On April 23, 2018, the United States Department of Labor issued a Field Assistance Bulletin (FAB) that backtracks on ESG investing by employee benefit plan managers by “clarifying” an Obama era Interpretive Bulletin (IB). The IB stated “… that plan fiduciaries should appropriately consider factors that potentially influence risk and return. Environmental, social and governance issues may have a direct relationship to the economic value of the plan’s investment. In these instances, such issues are not merely collateral consideration … but are proper components of the fiduciary’s primary analysis of the economic merits of competing investment choices.” The IB, in effect, supported plan managers who believed that ESG considerations are part of economically targeted investing.

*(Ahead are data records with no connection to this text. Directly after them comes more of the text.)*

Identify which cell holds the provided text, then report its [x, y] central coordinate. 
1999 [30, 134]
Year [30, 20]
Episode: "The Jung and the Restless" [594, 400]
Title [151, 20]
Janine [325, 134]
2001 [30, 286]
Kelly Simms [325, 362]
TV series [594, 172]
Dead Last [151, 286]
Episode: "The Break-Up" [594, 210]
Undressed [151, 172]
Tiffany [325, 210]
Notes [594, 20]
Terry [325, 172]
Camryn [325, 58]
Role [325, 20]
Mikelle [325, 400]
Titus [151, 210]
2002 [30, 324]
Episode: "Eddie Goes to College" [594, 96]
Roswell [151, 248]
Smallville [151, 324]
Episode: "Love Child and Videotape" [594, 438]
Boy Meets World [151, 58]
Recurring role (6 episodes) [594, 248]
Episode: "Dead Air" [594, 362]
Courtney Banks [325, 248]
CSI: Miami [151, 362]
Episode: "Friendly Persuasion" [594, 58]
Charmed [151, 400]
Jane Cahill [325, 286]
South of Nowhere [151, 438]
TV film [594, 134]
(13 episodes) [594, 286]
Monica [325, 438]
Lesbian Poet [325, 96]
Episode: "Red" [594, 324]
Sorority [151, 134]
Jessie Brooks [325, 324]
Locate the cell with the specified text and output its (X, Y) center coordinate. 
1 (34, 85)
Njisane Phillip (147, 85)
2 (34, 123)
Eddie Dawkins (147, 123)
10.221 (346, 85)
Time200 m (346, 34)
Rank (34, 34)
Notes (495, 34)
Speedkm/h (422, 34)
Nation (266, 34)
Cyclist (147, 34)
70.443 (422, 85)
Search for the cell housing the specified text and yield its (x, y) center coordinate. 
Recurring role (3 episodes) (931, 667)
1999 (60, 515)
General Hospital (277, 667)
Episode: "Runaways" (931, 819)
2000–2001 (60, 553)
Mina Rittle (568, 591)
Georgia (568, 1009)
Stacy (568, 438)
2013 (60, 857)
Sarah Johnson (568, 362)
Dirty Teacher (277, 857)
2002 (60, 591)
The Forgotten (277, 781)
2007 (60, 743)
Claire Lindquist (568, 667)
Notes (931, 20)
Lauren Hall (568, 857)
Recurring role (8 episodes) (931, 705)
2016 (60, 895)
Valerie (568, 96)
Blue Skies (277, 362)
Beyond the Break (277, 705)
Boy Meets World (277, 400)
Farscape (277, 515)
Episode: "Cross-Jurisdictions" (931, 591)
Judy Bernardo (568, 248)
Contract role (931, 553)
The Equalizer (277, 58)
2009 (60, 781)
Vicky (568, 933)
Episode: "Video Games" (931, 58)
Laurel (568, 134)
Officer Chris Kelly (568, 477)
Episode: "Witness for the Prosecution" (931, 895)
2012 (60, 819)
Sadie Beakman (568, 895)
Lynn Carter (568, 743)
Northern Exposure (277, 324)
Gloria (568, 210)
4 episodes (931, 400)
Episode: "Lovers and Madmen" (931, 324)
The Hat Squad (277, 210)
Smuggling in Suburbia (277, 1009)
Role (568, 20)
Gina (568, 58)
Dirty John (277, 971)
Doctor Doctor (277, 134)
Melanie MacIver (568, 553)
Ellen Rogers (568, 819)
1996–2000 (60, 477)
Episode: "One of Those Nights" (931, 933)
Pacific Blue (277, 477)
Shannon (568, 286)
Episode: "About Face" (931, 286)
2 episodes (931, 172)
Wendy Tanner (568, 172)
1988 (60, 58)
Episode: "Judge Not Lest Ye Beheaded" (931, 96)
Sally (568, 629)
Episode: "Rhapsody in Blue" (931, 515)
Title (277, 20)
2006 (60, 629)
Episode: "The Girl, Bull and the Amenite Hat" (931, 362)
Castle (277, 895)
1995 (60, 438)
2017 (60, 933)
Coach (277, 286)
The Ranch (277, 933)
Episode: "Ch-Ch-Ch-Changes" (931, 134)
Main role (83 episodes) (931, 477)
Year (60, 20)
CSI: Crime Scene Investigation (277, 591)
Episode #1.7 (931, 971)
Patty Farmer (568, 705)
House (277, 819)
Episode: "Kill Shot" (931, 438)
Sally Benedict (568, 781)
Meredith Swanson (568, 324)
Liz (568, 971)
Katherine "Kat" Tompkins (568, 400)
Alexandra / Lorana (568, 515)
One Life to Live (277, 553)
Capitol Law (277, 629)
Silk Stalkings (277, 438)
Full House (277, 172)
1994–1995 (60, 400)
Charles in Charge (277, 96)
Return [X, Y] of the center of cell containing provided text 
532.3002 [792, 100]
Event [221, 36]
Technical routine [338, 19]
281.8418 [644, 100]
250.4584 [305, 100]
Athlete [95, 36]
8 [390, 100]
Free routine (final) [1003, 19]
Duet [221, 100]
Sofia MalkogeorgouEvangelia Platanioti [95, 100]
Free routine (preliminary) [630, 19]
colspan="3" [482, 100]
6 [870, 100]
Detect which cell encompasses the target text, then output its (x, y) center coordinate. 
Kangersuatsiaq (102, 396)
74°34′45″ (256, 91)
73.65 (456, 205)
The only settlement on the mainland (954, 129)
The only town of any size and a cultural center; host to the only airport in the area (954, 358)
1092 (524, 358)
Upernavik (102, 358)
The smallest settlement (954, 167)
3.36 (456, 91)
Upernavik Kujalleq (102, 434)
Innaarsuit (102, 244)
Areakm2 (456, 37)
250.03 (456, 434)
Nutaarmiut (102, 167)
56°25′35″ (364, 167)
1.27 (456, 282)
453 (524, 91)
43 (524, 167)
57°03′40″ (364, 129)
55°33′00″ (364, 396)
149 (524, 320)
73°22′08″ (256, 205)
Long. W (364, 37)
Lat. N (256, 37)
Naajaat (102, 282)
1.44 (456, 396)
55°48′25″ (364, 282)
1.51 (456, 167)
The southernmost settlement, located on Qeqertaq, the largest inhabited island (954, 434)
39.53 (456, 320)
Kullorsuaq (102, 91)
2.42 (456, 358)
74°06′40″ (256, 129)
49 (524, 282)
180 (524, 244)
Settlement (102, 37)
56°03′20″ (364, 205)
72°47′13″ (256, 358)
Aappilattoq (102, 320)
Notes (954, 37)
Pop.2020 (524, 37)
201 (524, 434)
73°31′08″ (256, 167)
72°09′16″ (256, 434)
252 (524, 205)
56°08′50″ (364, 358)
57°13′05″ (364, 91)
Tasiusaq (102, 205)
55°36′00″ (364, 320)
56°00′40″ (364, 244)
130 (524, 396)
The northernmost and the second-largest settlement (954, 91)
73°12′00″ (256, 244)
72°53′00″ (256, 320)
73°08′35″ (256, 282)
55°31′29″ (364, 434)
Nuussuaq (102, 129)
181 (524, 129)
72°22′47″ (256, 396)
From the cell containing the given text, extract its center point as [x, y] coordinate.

The current administration has taken a different and potentially chilling approach to ESG investing. “Fiduciaries must not too readily treat ESG factors as economically relevant to the particular investment choices at issue when making a decision. It does not ineluctable follow from the fact that an investment promotes ESG factors, or that it arguably promotes positive general market trends or industry growth, that the investment is a prudent choice for retirement or other investors.”
Fund managers who consider ESG factors may feel this FAB creates confusion instead of clarifying the government’s position. A fund manager must also consider how and when the government will second guess an ESG investment decision. These uncertainties likely will require additional documentation supporting the fund manager’s decision. Whether this FAB reduces ESG investing remains to be seen.